Matteo Salvini, la fine della monarchia

A via Bellerio, manco a dirlo, ufficialmente sono tutti con l’ex ministro dell’interno e nessuno osa pubblicamente mettere in discussione una leadership che ha consentito al fu Carroccio di veleggiare ora al 30 per cento di media nazionale. Trattasi di un partito leninista.  Poi però ci sono i mugugni, i punti sulle i, che vengono a galla una volta che ci si ritrova davanti alla prima sconfitta vera, definitiva. E all’errore di aver reso il match emilian-romagnolo un referendum su sé stesso. Eccolo allora il fronte interno. Quando i taccuini si chiudono alcuni uomini vicini a Giancarlo Giorgetti confidano che occorrerebbe aprire una riflessione per gli errori commessi nel corso di questo ultimo mese e mezzo. Dal citofono alla drammatizzazione sul caso Gregoretti. Una propaganda che ha spaventato l’elettorato moderato dell’Emilia Romagna.

Eppure c’è chi assicura che la resa dei conti si celebrerà al consiglio federale di venerdì quando qualcuno proverà a sollevare il polverone, cercando di far riflettere un leader abile a non passare la palla e a prendere qualsiasi decisione confrontandosi con la famosa Bestia di Luca Morisi. Ad esempio, i nodi su cui ragionano alcuni fedelissimi dell’ex sottosegretario alla presidenza del Consiglio rimandano non solo alla debolezza di una candidata, Lucia Borgonzoni, “attorno alla quale bisognava almeno mettere in piedi una squadra più forte”, ma soprattutto alla selezione della classe dirigente. “Ad oggi la Lega non è strutturata per andare oltre il 34 per cento, ma con il 34 per cento non si va da nessuna parte perché si governa con il 50 per cento più”. E per arrivare a quel numero non solo è necessario riconsiderare gli snobbati alleati Meloni e Berlusconi, che gli hanno consentito di vincere un’altra regione, la Calabria. Dove primeggia appunto Jole Santelli, la fedelissima del Cavaliere, grazie al traino di una ritrovata Forza Italia e a una serie di liste civiche di stampo moderato. Stando alle osservazioni che giungono da alcuni leghisti, “Matteo dovrebbe fermarsi, coinvolgere il gruppo dirigente nelle decisioni, abbassare i toni per intercettare quel mondo di centro che oggi ci manda e ci è mancato alle regionali in Emilia Romagna”. In sintesi, parlare ai moderati.

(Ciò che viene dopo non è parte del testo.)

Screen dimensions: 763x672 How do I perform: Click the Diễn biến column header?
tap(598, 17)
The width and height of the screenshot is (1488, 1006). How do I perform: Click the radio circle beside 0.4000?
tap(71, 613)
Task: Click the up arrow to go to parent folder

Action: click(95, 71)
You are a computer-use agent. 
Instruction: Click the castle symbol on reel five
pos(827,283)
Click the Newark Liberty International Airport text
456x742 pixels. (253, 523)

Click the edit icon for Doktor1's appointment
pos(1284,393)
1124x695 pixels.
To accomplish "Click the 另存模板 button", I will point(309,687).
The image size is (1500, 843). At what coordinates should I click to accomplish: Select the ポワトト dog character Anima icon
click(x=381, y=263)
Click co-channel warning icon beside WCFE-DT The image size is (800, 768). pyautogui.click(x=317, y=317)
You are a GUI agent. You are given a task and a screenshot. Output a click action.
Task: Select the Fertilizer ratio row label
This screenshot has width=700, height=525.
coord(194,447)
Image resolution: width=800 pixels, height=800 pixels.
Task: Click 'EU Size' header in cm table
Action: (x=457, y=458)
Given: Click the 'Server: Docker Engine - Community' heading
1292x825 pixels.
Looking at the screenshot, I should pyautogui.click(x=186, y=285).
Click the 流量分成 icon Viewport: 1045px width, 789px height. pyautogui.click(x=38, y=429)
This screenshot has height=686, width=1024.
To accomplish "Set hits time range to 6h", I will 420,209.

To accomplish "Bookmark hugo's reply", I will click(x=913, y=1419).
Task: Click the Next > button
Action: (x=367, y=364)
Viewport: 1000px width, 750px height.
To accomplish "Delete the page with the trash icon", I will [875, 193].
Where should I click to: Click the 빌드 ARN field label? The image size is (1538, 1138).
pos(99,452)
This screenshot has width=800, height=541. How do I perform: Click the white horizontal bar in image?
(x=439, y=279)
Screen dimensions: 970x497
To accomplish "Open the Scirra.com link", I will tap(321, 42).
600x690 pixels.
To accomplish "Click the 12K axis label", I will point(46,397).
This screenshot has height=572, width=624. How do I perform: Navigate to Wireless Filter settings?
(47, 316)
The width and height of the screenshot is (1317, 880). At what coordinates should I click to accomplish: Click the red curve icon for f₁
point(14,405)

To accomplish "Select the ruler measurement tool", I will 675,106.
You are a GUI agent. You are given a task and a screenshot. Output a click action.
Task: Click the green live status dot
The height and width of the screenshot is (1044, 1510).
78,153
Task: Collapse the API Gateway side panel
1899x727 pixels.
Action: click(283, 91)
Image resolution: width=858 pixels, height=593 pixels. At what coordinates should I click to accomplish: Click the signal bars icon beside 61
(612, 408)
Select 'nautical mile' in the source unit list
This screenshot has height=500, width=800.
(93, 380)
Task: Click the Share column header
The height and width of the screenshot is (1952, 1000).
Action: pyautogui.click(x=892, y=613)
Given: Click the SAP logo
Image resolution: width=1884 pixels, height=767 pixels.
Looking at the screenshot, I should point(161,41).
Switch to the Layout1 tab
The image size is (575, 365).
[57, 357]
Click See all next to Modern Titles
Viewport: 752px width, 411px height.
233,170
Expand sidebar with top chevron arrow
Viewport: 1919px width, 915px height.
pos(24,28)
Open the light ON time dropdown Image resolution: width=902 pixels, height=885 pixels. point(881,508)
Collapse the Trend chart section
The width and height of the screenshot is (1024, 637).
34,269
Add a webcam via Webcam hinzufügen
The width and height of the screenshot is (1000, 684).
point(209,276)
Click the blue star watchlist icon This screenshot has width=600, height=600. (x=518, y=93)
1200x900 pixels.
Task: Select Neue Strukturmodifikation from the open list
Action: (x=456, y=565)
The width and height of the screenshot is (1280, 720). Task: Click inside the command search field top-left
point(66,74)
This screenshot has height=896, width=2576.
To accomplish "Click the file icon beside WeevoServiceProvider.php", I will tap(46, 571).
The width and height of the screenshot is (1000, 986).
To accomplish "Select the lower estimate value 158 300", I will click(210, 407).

Da qui in avanti se la dovrà vedere con un fronte interno che parla sottovoce ma comincia a rumoreggiare e con un fronte esterno, coalizionale, ringalluzzito dalla performance calabrese. “Il modello è quello calabro”, spiega Ignazio Larussa, fedelissimo della pasionaria di Fratelli d’Italia. “A sua tempo Giorgia aveva fatto delle obiezioni sulla Borgonzoni”. E allora qual è la strategia per provare a vincere le sei regioni che torneranno al voto in primavera? Di certo, gli alleati  chiedono di sedersi al tavolo e discutere ogni singolo candidato. Non ci saranno più profili imposti da via Bellerio. D’altro canto, insiste Larussa,  “resta il dubbio nel caso dell’Emilia Romagna che con una campagna elettorale meno esposta a livello del binomio candidato/partito di appartenenza e di certe esternazioni forse il trend sarebbe stato diverso. Non recrimino sul passato, ci serva da valutazione del futuro”. Insomma, gli alleati oggi battono i pugni. Non accettano la monarchia salviniana. Ma ora tocca solo comprendere se l’ex ministro dell’Interno ha imparato la lezione, o se continuerà a ballare da solo. Questa volta, però, senza più la corona.